Not long after, another guest, a 28-year-old actress who’d recently vacationed at a posh desert spa, waxed eloquent about the spa’s “state-of-the-science” genetic testing using her pubic hair. (Yep, you heard us right.)
Here’s the problem. Though these genetic tests sound cutting-edge, most are simply just cutting into your wallet. Many of the claims supporting these often-pricey tests are based on little or no science.
Many Gene Tests, Little Science
About 1,400 different gene tests are now being marketed directly to consumers, recently reported The Wall Street Journal in an article entitled “As Gene Tests Spread, Questions Follow.”
You can now be tested, advertise businesses coast to coast, for everything from your risk of getting diabetes to a “sweet tooth gene.” The “sweet tooth gene” test costs $450.
The basic problem with genetic testing, summed up The Wall Street Journal, is that most companies touting these tests are not required to provide rigorous scientific studies to back up their claims, and many of their claims are questionable because genetic testing itself is in its infancy.
Given our current knowledge of genetics, much of the genetic testing on the market is really more like “genetic horoscope,” summarized Dr. Gail Javitt at the Genetics and Public Policy Center at Johns Hopkins University.
For example, the company (called deCode genetics) that sells testing for Type 2 diabetes risk incorporates only one gene in its current version of testing, yet 11 other genes have also been linked with the disease.
And that test for a “sweet tooth gene”? The Wall Street Journal reported that its company’s CEO conceded that there are hundreds, and possibly thousands, of other genes that play a role in weight gain, but they aren’t included in the test.

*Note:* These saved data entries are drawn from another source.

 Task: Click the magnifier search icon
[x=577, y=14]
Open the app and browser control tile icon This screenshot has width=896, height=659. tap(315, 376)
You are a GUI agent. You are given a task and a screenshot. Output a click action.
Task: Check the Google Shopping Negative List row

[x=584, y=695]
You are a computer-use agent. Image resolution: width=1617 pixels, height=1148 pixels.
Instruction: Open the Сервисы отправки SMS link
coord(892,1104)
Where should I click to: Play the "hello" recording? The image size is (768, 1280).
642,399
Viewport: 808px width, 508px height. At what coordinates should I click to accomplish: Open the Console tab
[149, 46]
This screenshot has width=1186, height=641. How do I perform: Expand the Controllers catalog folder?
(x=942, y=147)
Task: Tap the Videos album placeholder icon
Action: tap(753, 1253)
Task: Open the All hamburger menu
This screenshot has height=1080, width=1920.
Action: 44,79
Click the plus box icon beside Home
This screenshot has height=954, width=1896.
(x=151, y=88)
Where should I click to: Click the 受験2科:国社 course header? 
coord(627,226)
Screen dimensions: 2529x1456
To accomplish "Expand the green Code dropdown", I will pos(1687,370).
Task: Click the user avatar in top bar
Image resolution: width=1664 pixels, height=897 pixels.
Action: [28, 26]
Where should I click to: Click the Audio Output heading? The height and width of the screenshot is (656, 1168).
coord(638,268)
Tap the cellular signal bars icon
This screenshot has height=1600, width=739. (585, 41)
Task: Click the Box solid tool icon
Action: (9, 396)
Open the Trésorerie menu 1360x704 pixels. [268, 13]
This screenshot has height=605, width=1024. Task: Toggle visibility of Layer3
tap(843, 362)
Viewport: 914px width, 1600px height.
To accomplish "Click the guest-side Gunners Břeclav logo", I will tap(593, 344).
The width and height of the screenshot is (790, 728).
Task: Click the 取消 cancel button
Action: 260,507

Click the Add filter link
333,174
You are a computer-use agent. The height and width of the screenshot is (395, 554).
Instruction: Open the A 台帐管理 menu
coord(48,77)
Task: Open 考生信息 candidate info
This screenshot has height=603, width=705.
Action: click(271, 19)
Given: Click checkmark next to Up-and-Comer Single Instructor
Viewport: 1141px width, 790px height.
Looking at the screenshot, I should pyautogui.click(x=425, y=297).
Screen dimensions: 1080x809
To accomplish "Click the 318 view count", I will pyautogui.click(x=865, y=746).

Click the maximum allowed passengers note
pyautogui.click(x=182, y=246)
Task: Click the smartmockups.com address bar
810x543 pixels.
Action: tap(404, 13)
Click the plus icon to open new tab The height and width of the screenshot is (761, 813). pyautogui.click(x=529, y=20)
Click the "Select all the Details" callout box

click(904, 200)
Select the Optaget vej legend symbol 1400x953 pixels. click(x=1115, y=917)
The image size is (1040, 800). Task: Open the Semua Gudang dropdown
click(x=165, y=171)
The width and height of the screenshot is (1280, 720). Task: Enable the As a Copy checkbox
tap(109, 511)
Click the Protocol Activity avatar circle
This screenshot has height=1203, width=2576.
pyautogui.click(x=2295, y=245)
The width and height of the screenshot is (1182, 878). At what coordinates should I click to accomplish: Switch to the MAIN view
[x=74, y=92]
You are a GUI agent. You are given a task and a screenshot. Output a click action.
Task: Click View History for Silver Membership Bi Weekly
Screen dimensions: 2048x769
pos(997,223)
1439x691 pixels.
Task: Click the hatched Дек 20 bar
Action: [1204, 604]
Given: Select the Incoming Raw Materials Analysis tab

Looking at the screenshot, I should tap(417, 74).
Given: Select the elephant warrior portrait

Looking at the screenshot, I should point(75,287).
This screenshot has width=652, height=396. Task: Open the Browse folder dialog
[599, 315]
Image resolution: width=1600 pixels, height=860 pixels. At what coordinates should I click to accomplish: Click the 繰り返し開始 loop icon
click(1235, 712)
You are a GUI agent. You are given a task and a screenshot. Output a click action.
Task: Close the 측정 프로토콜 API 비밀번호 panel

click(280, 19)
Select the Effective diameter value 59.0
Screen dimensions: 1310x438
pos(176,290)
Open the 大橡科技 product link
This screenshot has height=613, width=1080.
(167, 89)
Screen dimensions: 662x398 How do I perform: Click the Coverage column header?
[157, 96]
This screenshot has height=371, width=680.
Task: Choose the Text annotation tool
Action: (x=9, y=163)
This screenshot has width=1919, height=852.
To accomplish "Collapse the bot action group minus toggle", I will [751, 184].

Yes, it’s definitely a case of Buyer Beware. Concluded the U.S. Government Accountability Office (GAO) in a July 2006 report* on several genetic tests sold over the Internet: “The results from all the tests GAO purchased mislead consumers by making predictions that are medically unproven and so ambiguous that they do not provide meaningful information to consumers.”
The other problem, sadly, is that these tests may lead to a lot of heartache – “unnecessary worry, further unnecessary testing, and more expense, and the anxiety you’re left with while waiting for the results,” cautions Dr. Tom Rifai, Associate Director of Medicine at the Pritikin Longevity Center.
Bottom line: A few types of genetic testing are in fact worthwhile. The FDA, for example, recently approved testing that helps physicians select optimal dosages of various drugs. And BRCA tests for breast cancer have certainly found a role in prevention.
“But there is no genetic testing that is ready for prime time in serious medical intervention, and certainly not mass general screening, for cardiovascular and related diseases,” sums up Dr. Rifai.
Finally and maybe most importantly, genetic testing “can frequently cause people to take their ‘eyes off the ball,’ diverting precious resources and attention away from has been scientifically proven to prevent disease and improve quality of life – a Pritikin lifestyle.”
Occasionally, Pritikin guests also ask, “Shouldn’t I get one of those new CT scans of the coronary arteries?”
Dangerous Levels of Radiation
CT (computed tomography) scans can be illuminating, but our physicians prefer to rely on other effective technologies like ultrasound for diagnostic screening of the heart and arteries because of the potential cancer risk associated with the radiation from CT scans.
A recently published study in the New England Journal of Medicine** found that CT scans exposed patients to potentially dangerous levels of radiation, comparable to that received by people miles from the epicenter of the 1945 atomic explosions over Nagasaki and Hiroshima in Japan. All that radiation can significantly increase cancer risk.
Doctors are ordering far too many unnecessary diagnostic CT scans, concluded authors David J. Brenner and Eric J. Hall from Columbia University Medical Center. They urged that physicians rely instead on MRIs and older technologies like ultrasounds, which expose the patient to no dangerous radiation.
And in many cases, common X-rays expose patients to much lower radiation doses “but still provide sufficient information to make the diagnosis,” notes Dr. Jay Kenney, Nutrition Research Specialist at Pritikin. “Often, these alternative technologies can work just as well as CT scans, but with far less long-term risk to the patient.”
What To Do
Don’t assume a test or procedure is needed because it’s new and high tech. If a doctor orders a test for you, ask, “How likely am I to benefit?”
“Make sure to ask your doctor if the results of any new ‘screening’ test could meaningfully change the management of your health, and how it would,” counsels Dr. Rifai.
“Rarely, if ever, should a test be performed unless the results might lead to a significant change in management recommendations from the doctor ordering it.”
** New England Journal of Medicine, 2007; 357; 2277.